Nonetheless, Mr Goff began the campaign strongly with KiwiSaver and superannuation savings policies and a credible performance in the first of the two big debates with Prime Minister John Key.

The polling period does not cover the period of The Press debate in Christchurch where Mr Key challenged him about holes in Labour's spending and borrowing plans.


National is up fractionally to 54.2 per cent, enough to govern on its own with 67 seats.

No other party reaches 2 per cent in the party vote but the Colin Craig-led Conservative Party has featured in party vote ratings for the first time, with 1 per cent. That is higher than Act on 0.9 per cent, United Future on 0.5 and Mana on 0.1.

Mr Craig is standing in the Rodney electorate, held by National.

The combined total of Labour, the Greens, the Maori Party and Mana would be 54.
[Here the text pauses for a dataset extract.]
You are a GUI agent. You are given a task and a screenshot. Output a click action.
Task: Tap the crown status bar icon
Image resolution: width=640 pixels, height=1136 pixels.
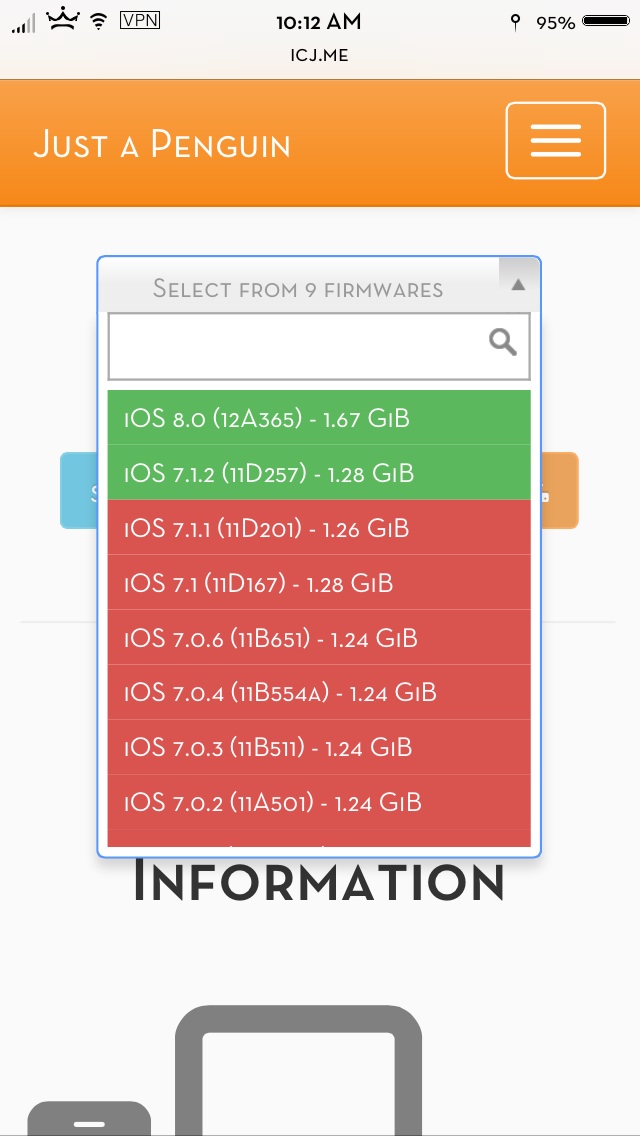(62, 20)
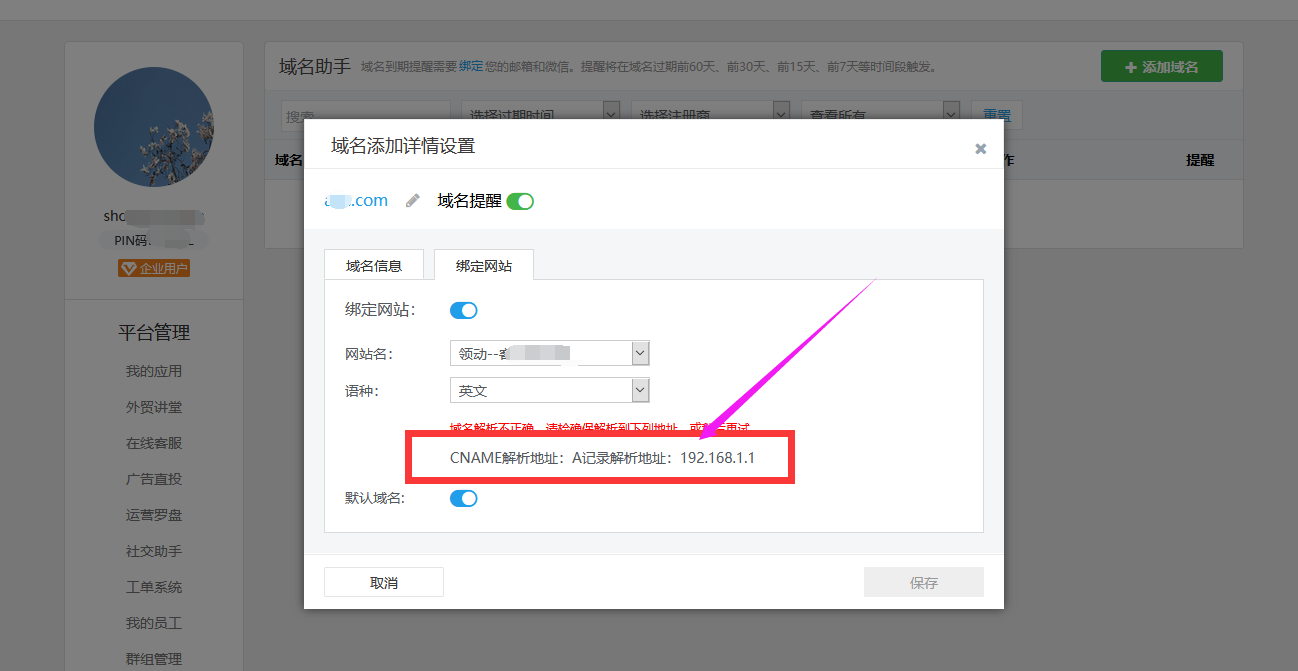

The poll also suggests there could be a lot more soft support for the Greens to tap.

In a special question on the Greens, 18.6 per cent agreed with the statement that the party keeps others honest and they would vote for them; 65.6 per cent agreed the Greens are good to have around but they probably wouldn't vote for them; and only 12.8 agreed with the statement that the Greens moan too much about New Zealand environmental standards.

The poll also shows that most voters trust New Zealand politicians to keep their promises, with 64 per cent giving them a rating of 50 per cent or higher and 34 per cent rating them lower than that.

Asked how they would rate their level of trust in politicians to keeps their promises, 12 per cent rated them at 75 to 100 per cent; 52 per cent rated them at 50 to 74 per cent; 25.4 per cent rated them at 25 to 49 per cent; and 8.6 per cent rated them at 1 to 14 per cent.

Mr Key is preferred Prime Minister on 70.6 per cent, the same as last week, and support for Labour leader Phil Goff has slipped from 13.7 per cent last week to 11.7 per cent this week.

New Zealand First leader Winston Peters is on 3.7 per cent but his party support has slipped from 2.8 per cent to 1.7 per cent.

The poll of 750 voters was conducted between October 28 and November 2 and has a margin of error of plus or minus 3.6 per cent. The party votes are of decided voters only and 10.3 per cent of respondents were undecided.